(Exercise description):
Return the listing below in full, exactly.

[Provided records — start]

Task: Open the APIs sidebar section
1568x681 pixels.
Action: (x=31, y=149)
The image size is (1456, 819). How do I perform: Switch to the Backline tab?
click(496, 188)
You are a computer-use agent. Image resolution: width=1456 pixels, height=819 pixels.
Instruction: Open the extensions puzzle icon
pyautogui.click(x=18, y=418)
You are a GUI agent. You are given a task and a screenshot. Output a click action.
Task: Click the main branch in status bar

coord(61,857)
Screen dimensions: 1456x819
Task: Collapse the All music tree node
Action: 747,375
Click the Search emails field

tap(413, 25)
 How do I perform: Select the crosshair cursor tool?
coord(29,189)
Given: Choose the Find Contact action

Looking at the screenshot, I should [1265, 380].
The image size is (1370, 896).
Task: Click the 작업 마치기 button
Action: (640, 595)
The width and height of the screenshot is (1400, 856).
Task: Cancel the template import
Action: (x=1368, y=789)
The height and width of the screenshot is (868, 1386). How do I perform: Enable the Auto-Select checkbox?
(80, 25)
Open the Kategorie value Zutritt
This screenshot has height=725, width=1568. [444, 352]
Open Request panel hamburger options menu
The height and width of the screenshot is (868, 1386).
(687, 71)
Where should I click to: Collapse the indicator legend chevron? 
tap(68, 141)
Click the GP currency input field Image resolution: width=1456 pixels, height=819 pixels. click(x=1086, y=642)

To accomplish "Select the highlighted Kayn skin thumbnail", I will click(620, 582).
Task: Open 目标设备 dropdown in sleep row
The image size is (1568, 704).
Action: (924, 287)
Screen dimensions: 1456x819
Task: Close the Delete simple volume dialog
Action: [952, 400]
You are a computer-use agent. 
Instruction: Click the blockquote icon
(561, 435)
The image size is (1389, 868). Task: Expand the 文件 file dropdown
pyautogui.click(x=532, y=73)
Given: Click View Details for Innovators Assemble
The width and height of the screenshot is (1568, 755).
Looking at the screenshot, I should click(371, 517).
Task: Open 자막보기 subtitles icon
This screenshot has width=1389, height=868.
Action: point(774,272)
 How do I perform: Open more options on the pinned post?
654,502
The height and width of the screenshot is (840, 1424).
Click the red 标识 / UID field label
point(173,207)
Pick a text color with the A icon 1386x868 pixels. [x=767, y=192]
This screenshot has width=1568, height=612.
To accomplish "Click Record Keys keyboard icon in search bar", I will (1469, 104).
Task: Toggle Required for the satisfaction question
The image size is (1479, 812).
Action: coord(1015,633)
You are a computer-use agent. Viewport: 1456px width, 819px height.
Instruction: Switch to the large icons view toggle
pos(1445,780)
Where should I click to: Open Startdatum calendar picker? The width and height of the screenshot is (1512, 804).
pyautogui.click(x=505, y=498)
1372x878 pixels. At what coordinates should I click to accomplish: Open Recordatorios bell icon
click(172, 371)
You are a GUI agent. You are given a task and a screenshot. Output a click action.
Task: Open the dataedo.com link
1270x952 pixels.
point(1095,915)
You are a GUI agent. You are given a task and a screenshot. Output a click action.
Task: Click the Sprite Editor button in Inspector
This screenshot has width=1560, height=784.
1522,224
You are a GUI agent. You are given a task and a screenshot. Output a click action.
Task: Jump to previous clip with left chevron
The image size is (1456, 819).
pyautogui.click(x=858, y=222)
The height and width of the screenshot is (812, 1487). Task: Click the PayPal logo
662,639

[Provided records — finish]

(Written answer):
Task: Open the APIs sidebar section
1568x681 pixels.
Action: (x=31, y=149)
The image size is (1456, 819). How do I perform: Switch to the Backline tab?
click(496, 188)
You are a computer-use agent. Image resolution: width=1456 pixels, height=819 pixels.
Instruction: Open the extensions puzzle icon
pyautogui.click(x=18, y=418)
You are a GUI agent. You are given a task and a screenshot. Output a click action.
Task: Click the main branch in status bar

coord(61,857)
Screen dimensions: 1456x819
Task: Collapse the All music tree node
Action: 747,375
Click the Search emails field

tap(413, 25)
 How do I perform: Select the crosshair cursor tool?
coord(29,189)
Given: Choose the Find Contact action

Looking at the screenshot, I should [1265, 380].
The image size is (1370, 896).
Task: Click the 작업 마치기 button
Action: (640, 595)
The width and height of the screenshot is (1400, 856).
Task: Cancel the template import
Action: (x=1368, y=789)
The height and width of the screenshot is (868, 1386). How do I perform: Enable the Auto-Select checkbox?
(80, 25)
Open the Kategorie value Zutritt
This screenshot has height=725, width=1568. [444, 352]
Open Request panel hamburger options menu
The height and width of the screenshot is (868, 1386).
(687, 71)
Where should I click to: Collapse the indicator legend chevron? 
tap(68, 141)
Click the GP currency input field Image resolution: width=1456 pixels, height=819 pixels. click(x=1086, y=642)

To accomplish "Select the highlighted Kayn skin thumbnail", I will click(620, 582).
Task: Open 目标设备 dropdown in sleep row
The image size is (1568, 704).
Action: (924, 287)
Screen dimensions: 1456x819
Task: Close the Delete simple volume dialog
Action: [952, 400]
You are a computer-use agent. 
Instruction: Click the blockquote icon
(561, 435)
The image size is (1389, 868). Task: Expand the 文件 file dropdown
pyautogui.click(x=532, y=73)
Given: Click View Details for Innovators Assemble
The width and height of the screenshot is (1568, 755).
Looking at the screenshot, I should click(371, 517).
Task: Open 자막보기 subtitles icon
This screenshot has width=1389, height=868.
Action: point(774,272)
 How do I perform: Open more options on the pinned post?
654,502
The height and width of the screenshot is (840, 1424).
Click the red 标识 / UID field label
point(173,207)
Pick a text color with the A icon 1386x868 pixels. [x=767, y=192]
This screenshot has width=1568, height=612.
To accomplish "Click Record Keys keyboard icon in search bar", I will (1469, 104).
Task: Toggle Required for the satisfaction question
The image size is (1479, 812).
Action: coord(1015,633)
You are a computer-use agent. Viewport: 1456px width, 819px height.
Instruction: Switch to the large icons view toggle
pos(1445,780)
Where should I click to: Open Startdatum calendar picker? The width and height of the screenshot is (1512, 804).
pyautogui.click(x=505, y=498)
1372x878 pixels. At what coordinates should I click to accomplish: Open Recordatorios bell icon
click(172, 371)
You are a GUI agent. You are given a task and a screenshot. Output a click action.
Task: Open the dataedo.com link
1270x952 pixels.
point(1095,915)
You are a GUI agent. You are given a task and a screenshot. Output a click action.
Task: Click the Sprite Editor button in Inspector
This screenshot has width=1560, height=784.
1522,224
You are a GUI agent. You are given a task and a screenshot. Output a click action.
Task: Jump to previous clip with left chevron
The image size is (1456, 819).
pyautogui.click(x=858, y=222)
The height and width of the screenshot is (812, 1487). Task: Click the PayPal logo
662,639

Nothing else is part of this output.